No strong opinions here.

===

$ cat memory-histogram/mem_hist.py
"""Script that scans VMAs, outputting histograms regarding memory allocations.

Example usage:
  python3 mem_hist.py --omit-file-backed --omit-unfaulted-vmas

For every process on the system, this script scans each VMA, counting the number
of order n allocations for 0 <= n <= MAX_ORDER. An order n allocation is a
region of memory aligned to a PAGESIZE * (2 ^ n) sized region consisting of 2 ^
n pages in which every page is present (according to the data in
/proc/<pid>/pagemap).  VMA information as in /proc/<pid>/maps is output for all
scanned VMAs along with a histogram of allocation orders. For example, this
histogram states that there are 12 order 0 allocations, 4 order 1 allocations, 5
order 2 allocations, and so on:

  [12, 4, 5, 9, 5, 10, 6, 2, 2, 4, 3, 4]

In addition to per-VMA histograms, per-process histograms are printed.
Per-process histograms are the sum of the histograms of all VMAs contained
within it, allowing for an overview of the memory allocations patterns of the
process as a whole.

Processes, and VMAs under each process are printed sorted in reverse-lexographic
order of historgrams. That is, VMAs containing more high order allocations will
be printed after ones containing more low order allocations. The output can thus
be easily visually scanned to find VMAs in which hugepage use shows the most
potential benefit.

To reduce output clutter, the options --omit-file-backed exists to omit VMAs
that are file backed (which, outside of tmpfs, don't support transparent
hugepages on Linux). Additionally, the option --omit-unfaulted-vmas exists to
omit VMAs containing zero resident pages.
"""
import argparse
import functools
import re
import struct
import subprocess
import sys

ALL_PIDS_CMD = "ps --no-headers -e | awk '{ print $1 }'"

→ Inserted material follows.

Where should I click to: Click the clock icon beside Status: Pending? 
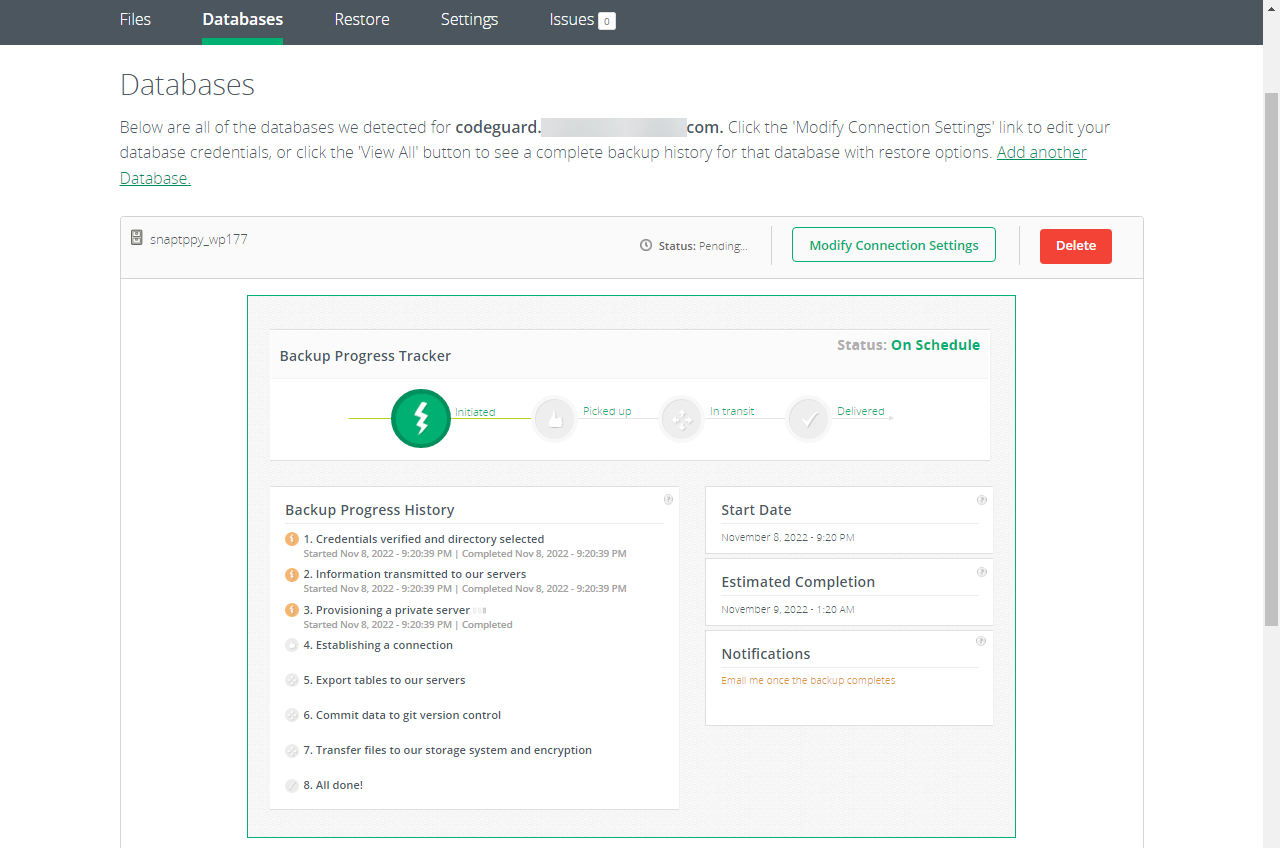[x=646, y=245]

# Maximum order the script creates histograms up to. This is by default 9
# since the usual hugepage size on x86 is 2MB which is 2**9 4KB pages
MAX_ORDER = 9

PAGE_SIZE = 2**12
BLANK_HIST = [0] * (MAX_ORDER + 1)

class Vma:
  """Represents a virtual memory area.

  Attributes:
    proc: Process object in which this VMA is contained
    start_vaddr: Start virtual address of VMA
    end_vaddr: End virtual address of VMA
    perms: Permission string of VMA as in /proc/<pid>/maps (eg. rw-p)
    mapped_file: Path to file backing this VMA from /proc/<pid>/maps, empty
      string if not file backed. Note there are some cases in Linux where this
      may be nonempty and the VMA not file backed (eg. memfds)
    hist: This VMA's histogram as a list of integers
  """

  def __init__(self, proc, start_vaddr, end_vaddr, perms, mapped_file):
    self.proc = proc
    self.start_vaddr = start_vaddr
    self.end_vaddr = end_vaddr
    self.perms = perms
    self.mapped_file = mapped_file

  def is_file_backed(self):
    """Returns true if this VMA is file backed, false otherwise."""
    # The output printed for memfds (eg. /memfd:crosvm) also happens to be a
    # valid file path on *nix, so special case them
    return (bool(re.match("(?:/[^/]+)+", self.mapped_file)) and
            not bool(re.match("^/memfd:", self.mapped_file)))

  @staticmethod
  def bitmask(hi, lo):
    """Returns a bitmask with the bits from index hi to low+1 set."""
    return ((1 << (hi - lo)) - 1) << lo

  @property
  @functools.lru_cache(maxsize=50000)
  def hist(self):
    """Returns this VMA's histogram as a list."""
    hist = BLANK_HIST[:]

    pagemap_file = safe_open_procfile(self.proc.pid, "pagemap", "rb")
    if not pagemap_file:
      err_print(
          "Cannot open /proc/{0}/pagemap, not generating histogram".format(
              self.proc.pid))
      return hist

    # Page index of start/end VMA virtual addresses
    vma_start_page_i = self.start_vaddr // PAGE_SIZE
    vma_end_page_i = self.end_vaddr // PAGE_SIZE

    for order in range(0, MAX_ORDER + 1):
      # If there are less than two previous order pages, there can be no more
      # pages of a higher order so just break out to save time
      if order > 0 and hist[order - 1] < 2:
        break

      # First and last pages aligned to 2**order bytes in this VMA
      first_aligned_page = (vma_start_page_i
                            & self.bitmask(64, order)) + 2**order
      last_aligned_page = vma_end_page_i & self.bitmask(64, order)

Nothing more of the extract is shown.